I've got a set. I have to chip scrape off the CA every time. But I wouldn't be without them


----------



## Mack C. (Apr 5, 2013)

They look like a partial knock-off of johnnycnc's Eliminator bushings for finishing!

If you drop the bushings in a small jar of Acetone the CA will dissolve. Easy to clean up then!


----------



## keithbyrd (Apr 5, 2013)

I got them from JohnnCNC and always use them on CA finishes.
Thanks for the tip about acetone - I usually put them on a mandrel without a blank and turn off the build up - will try the acetone!


----------



## Dan Masshardt (Apr 5, 2013)

Good tip on acetone!!


Yes, any ca that you wipe of the end of the turned blank will build up in the recess.  They pull right off though.  Before I was using a skew tip to make sure the bushings would come off and certainly ca builds up on the meal bushings.  

Are Johnny cnc's one set for multiple pens or do you need to buy a different set for each pen style?


----------



## Mack C. (Apr 5, 2013)

Dan Masshardt said:


> Good tip on acetone!!
> 
> 
> Yes, any ca that you wipe of the end of the turned blank will build up in the recess. They pull right off though. Before I was using a skew tip to make sure the bushings would come off and certainly ca builds up on the meal bushings.
> ...


----------



## bossef (Apr 5, 2013)

Yes, I use it... But I since I own a lathe :laugh: and since Delrin or Teflon rod are easy to find, I turn it myself. For the price of 1 set I got a hand full of it. I always have set ready to go.

Regards
Francis


----------



## 76winger (Apr 5, 2013)

I got some from JohnnyCNC a couple years ago and they're great. Never thought of the acetone though, I've just been cleaning them off after every two or three finishings.


----------



## Dustygoose (Apr 7, 2013)

I bought the white cutting board from Wally World and turned my own


----------



## airborne_r6 (Apr 19, 2013)

bossef said:


> Yes, I use it... But I since I own a lathe :laugh: and since Delrin or Teflon rod are easy to find, I turn it myself. For the price of 1 set I got a hand full of it.
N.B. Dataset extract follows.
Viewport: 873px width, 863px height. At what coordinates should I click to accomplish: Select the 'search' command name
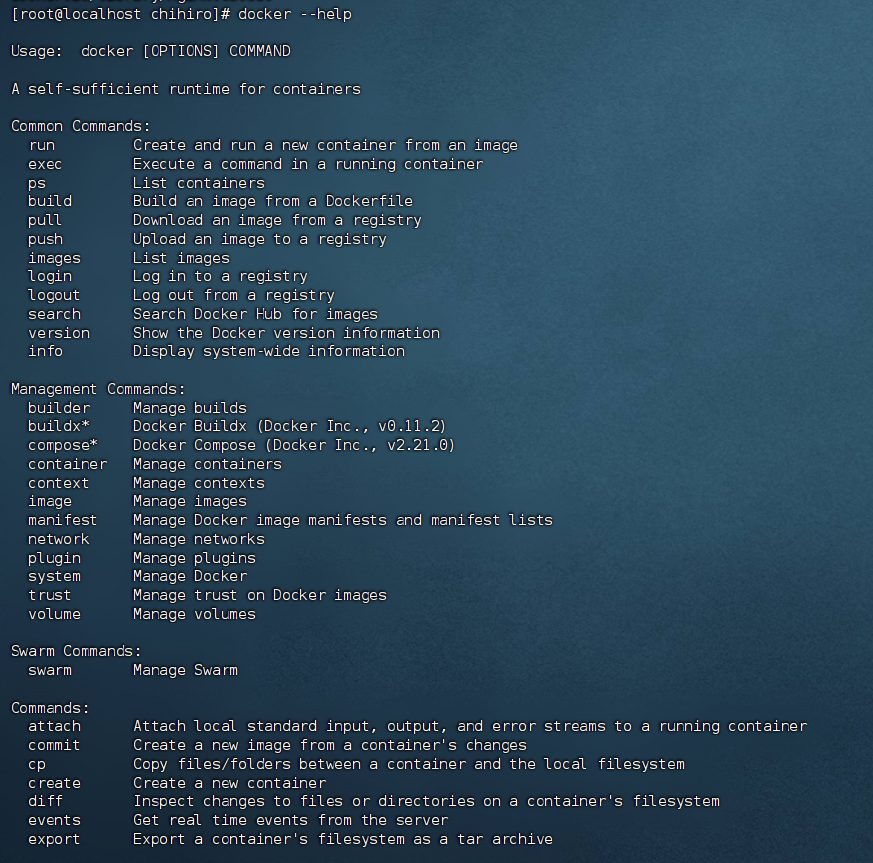coord(55,314)
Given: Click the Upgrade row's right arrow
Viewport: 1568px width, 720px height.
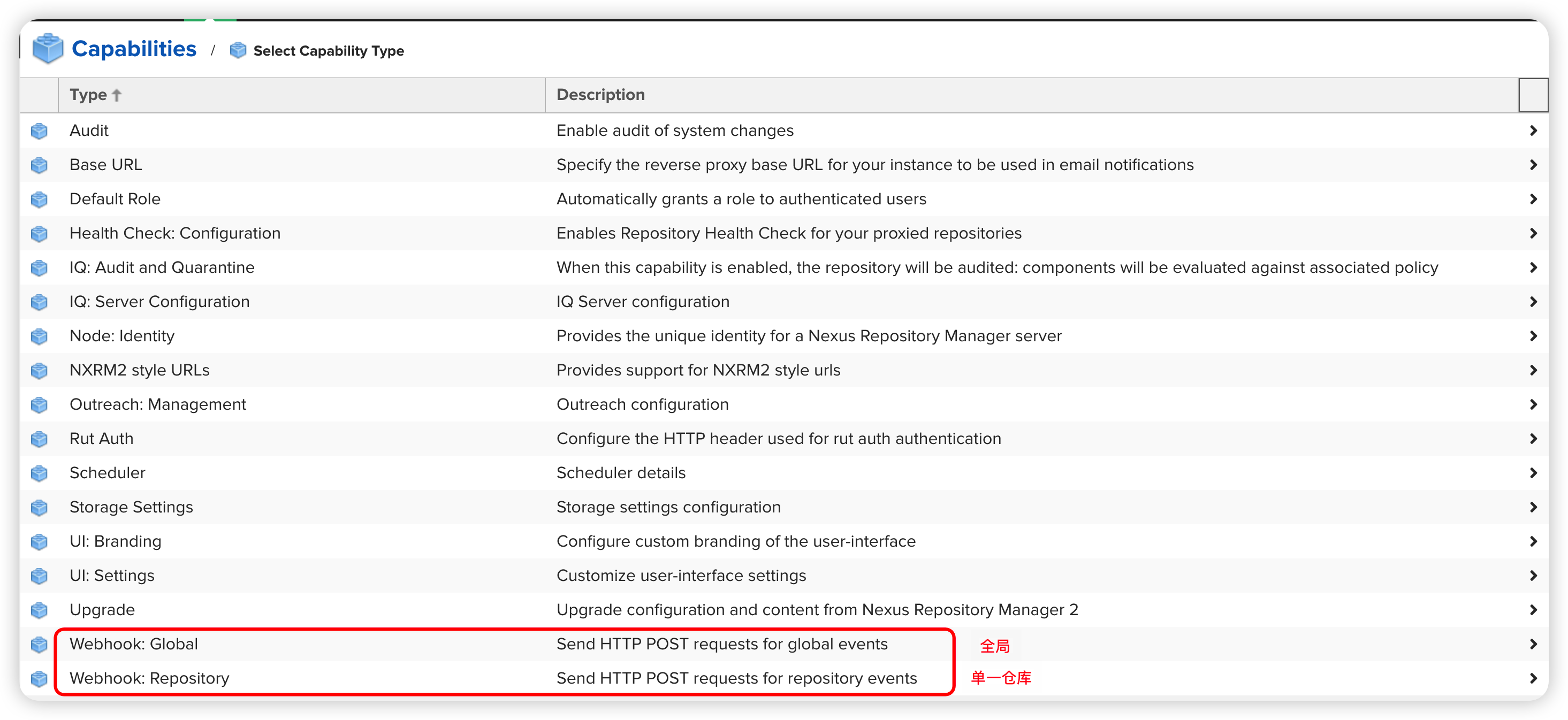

I always have set ready to go.
> 
> Regards
> Francis



+1



Dustygoose said:


> I bought the white cutting board from Wally World and turned my own



I used to do this but found the plastic was a little softer than I liked. I just switched to Delrin; I like it much better. You can get 3/4x12" rods at Grainger for about $2.68.  They also have 5/8" rods which would be less to turn down but my local store was out of stock.


----------



## mikespenturningz (Apr 19, 2013)

I made my own and used to use them for finishing but now with the Doctors wood shop finish I don't need them anymore.


----------



## Jgrden (Apr 20, 2013)

Heck of an idea. Self centering. Resists adhering to CA. Made in America ???


----------



## Mr Vic (Apr 20, 2013)

Been using my own for about three or four years...Bought a couple blocks uf UHMW Plastic from Woodcraft. Also made a 60 degree drive by tapping a 1 1/2 block, turning it round and then add the cone tip


----------



## bwftex (Apr 21, 2013)

mikespenturningz said:


> I made my own and used to use them for finishing but now with the Doctors wood shop finish I don't need them anymore.




Mike,
I was planning to order some of the Doctors finish to give it a try. 

The  pens that you have posted pictures of look very  nicely finished. I assume that you did them with Doctors wood finish.   What do you think about it's protective qualities and durability?

Recently I started using the polyurethane dip method. It takes time mostly waiting between coats but I feel the results look superior to CA. To me it does not seem to alter  or plasticize the wood as much.  As far as durability  goes it seems good but I can't say for sure. Time will tell.

By the way I'm a big  fan of your Madrone and Thuya Burl pens. I have a few nice looking  sticks of Madrone and some outstanding Thuya so I think I'll have to  make a copy cat. 

Take care, Bruce


----------



## garliclover101 (Jan 16, 2014)

Love that idea Dustygoose.  I'm all about doing it myself if I can.  Sense of pride I guess.  Plus............I might just have an old cutting board sitting around that I can "practice" on.
Thanks for the tip.


----------



## monstersdad99 (Jan 16, 2014)

ianjwebster said:


> I've got a set. I have to chip scrape off the CA every time. But I wouldn't be without them



If you rub a little paste wax on them when you are putting them on then the CA will not stick to them.  The first few times I used them I had some CA on them then I saw somewhere that if you dab a little paste wax on the end of the pen then the CA won't stick to the pen.  So I tried that and I thought of putting the wax on the bushings also.  It worked great.  :laugh:


----------